Długa lista nieobecnych w Guadalajarze
Jeszcze przed startem turnieju WTA 1000 w Guadalajarze było jasne, że pomimo wysokiej rangi, w zmaganiach w Meksyku nie weźmie udziału kilka zawodniczek ze ścisłego światowego topu. Co prawda na liście startowej znalazły się m.in. Iga Świątek, Aryna Sabalenka, Jelena Rybakina czy Coco Gauff, ale każda z nich wycofała się z rywalizacji w obawie o swoje zdrowie.
Czołowe tenisistki postanowiły zrezygnować z rywalizacji, chcąc odpocząć po zmaganiach w Stanach Zjednoczonych i US Open. Przeszkodą dla zawodniczek był fakt, że WTA w Guadalajarze rozpoczynał się zaledwie tydzień po ostatnim wielkoszlemowym turnieju w tym sezonie.

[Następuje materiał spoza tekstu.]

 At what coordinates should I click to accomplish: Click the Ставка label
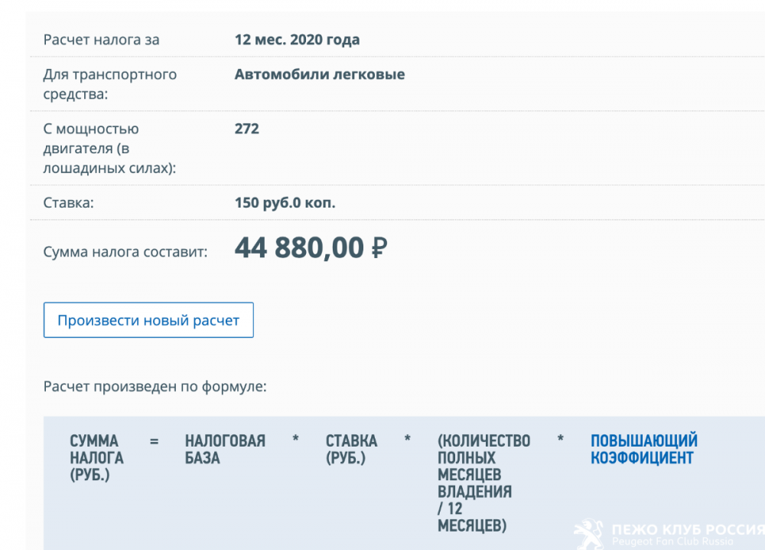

Ostatecznie w Meksyku wystąpiły zaledwie trzy zawodniczki z TOP 10 światowego rankingu – Ons Jabeur, Maria Sakkari i Caroline Garcia. Była to dobra informacja dla Greczynki, która wygrała rywalizację i sięgnęła po dopiero pierwszy w karierze triumf rangi WTA 1000.
Wysoka kara dla WTA
Jak się okazuje, organizacja WTA będzie musiała słono zapłacić za tak niefortunny terminarz turniejów. Absencja tak wielu tenisistek z TOP 10 w nieobowiązkowym turnieju WTA 1000 sprawia sprawia, że organizatorzy zmagań w Meksyku otrzymają 350 tys. dolarów. Na tym jednak nie musi się skończyć.
Zgodnie z zapiskami w regulaminie, kara nałożona na WTA może być jeszcze większa, ponieważ przepisy nie uwzględniły sytuacji, w której w turnieju tej rangi wystąpią zaledwie trzy tenisistki z TOP 10. Sprawa cały czas jest rozwojowa.